### EXERCISE INSTRUCTIONS:
1. Can you copy the stretch from "My last EDC" through "I was careful)." in the Spyderco Ladybug thread, word for word?
2. How would the forum thread about the Spyderco Ladybug keychain knife go on after its last post?

--- start QUOTED TEXT ---

My last EDC keychain knife was a Swiss Army Knife, and the blade was so thin, that I was just waiting for it to snap in two. (It never did, but then again, I was careful).

I don't think I will have to worry about snapping my blade with the Spyderco. 

For such a tiny blade (Just under 2 inches), it seems rough and tight and strong.

It matches my ARC AAA Turquoise and my FireFly very well!


----------



## rycen (Jan 15, 2004)

*Re: Found my Keychain Knife, the Spyderco Ladybug!*

Spyderco just released a jester/photon2 and a ladybug/photon2 combo.They also just started to make full PE and full SE ladybugs


----------



## BuddTX (Jan 16, 2004)

*Re: Found my Keychain Knife, the Spyderco Ladybug!*

[ QUOTE ]
*rycen said:*
Spyderco just released a jester/photon2 and a ladybug/photon2 combo.They also just started to make full PE and full SE ladybugs 

[/ QUOTE ]

I cannot find them on their web site.

--- end QUOTED TEXT ---
--- start DATA BLOCK ---

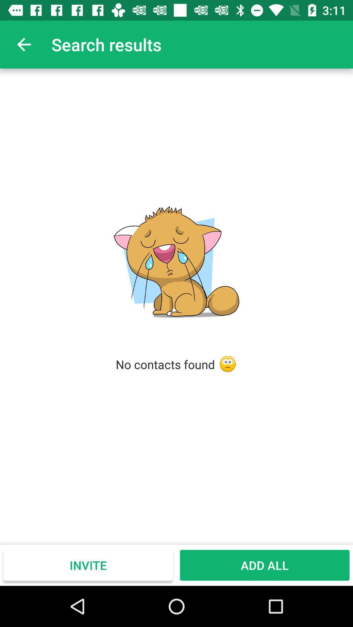  I want to click on invite icon, so click(88, 565).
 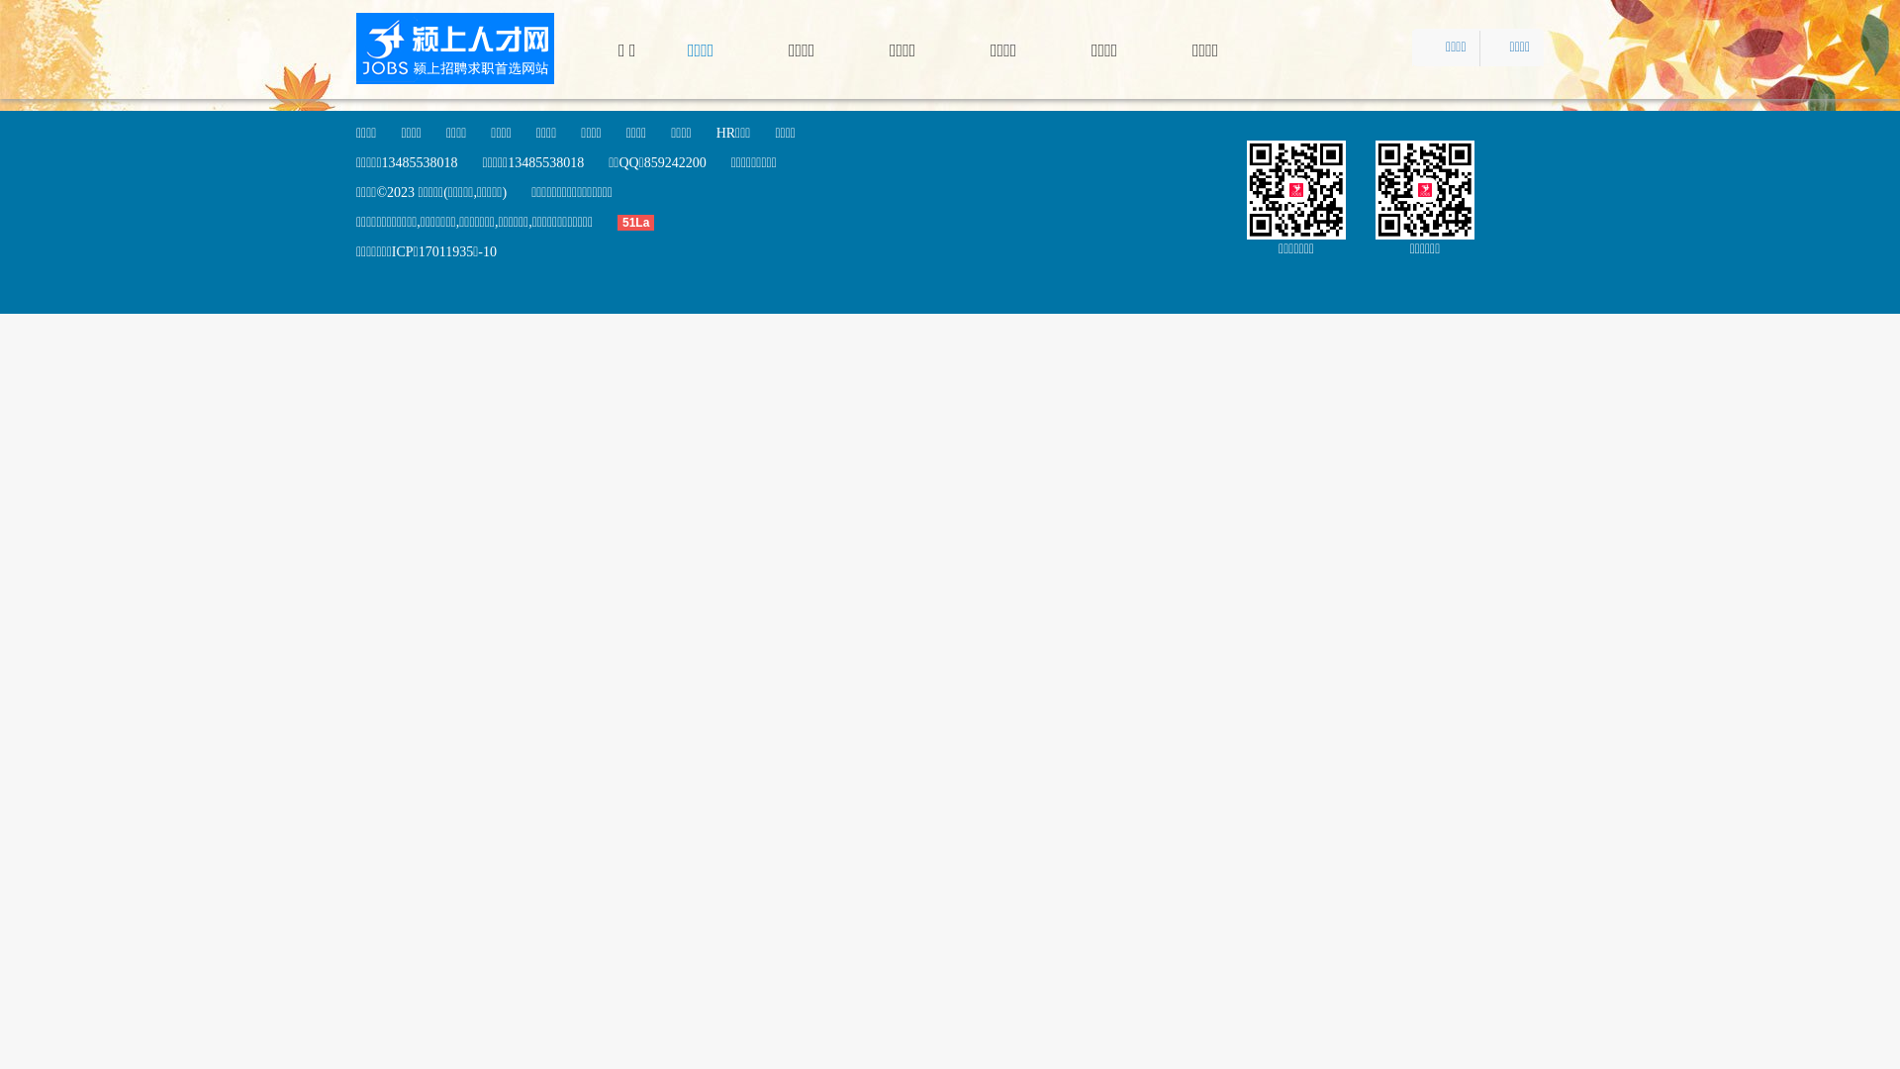 I want to click on '51La', so click(x=647, y=222).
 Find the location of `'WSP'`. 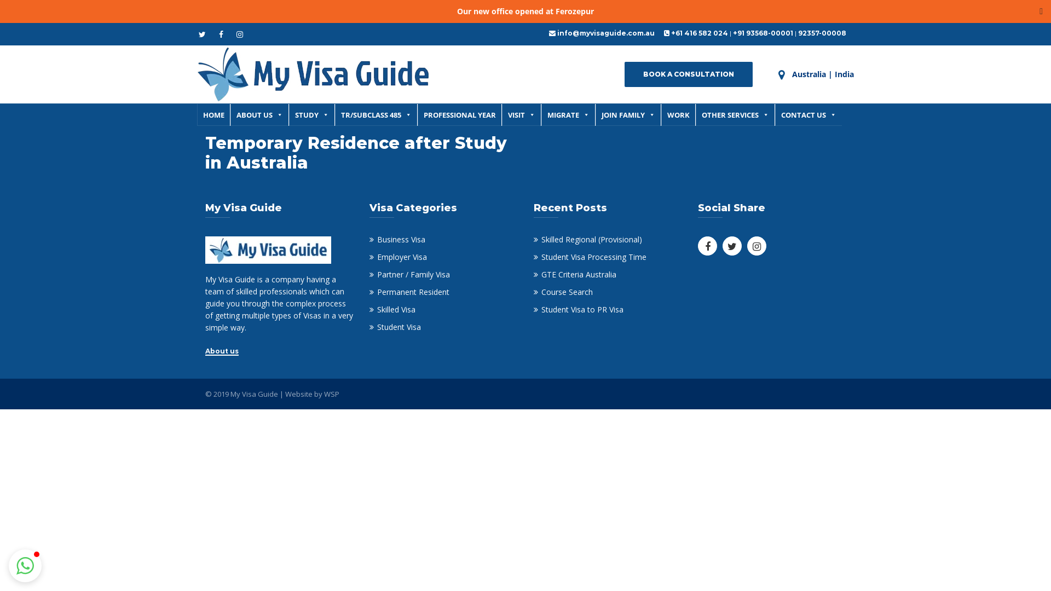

--- end DATA BLOCK ---

### SOLVED PROBLEMS:
1.
My last EDC keychain knife was a Swiss Army Knife, and the blade was so thin, that I was just waiting for it to snap in two. (It never did, but then again, I was careful).

2.
Do you have any info?


----------



## rycen (Jan 16, 2004)

*Re: Found my Keychain Knife, the Spyderco Ladybug!*

http://www.newgraham.com/spy5.htm


----------



## paulr (Feb 9, 2004)

*Re: Found my Keychain Knife, the Spyderco Ladybug!*

I've been feeling tempted by that Jester/Photon combo partly because I really like the looks of the Photon in the green housing. But I just know that if I carry a keychain knife, it will get confiscated at an airport sometime when I forget that it's there. Also, my keychain already is too bulky. I even almost removed (gasp!) the Arc AAA, just leaving a Photon.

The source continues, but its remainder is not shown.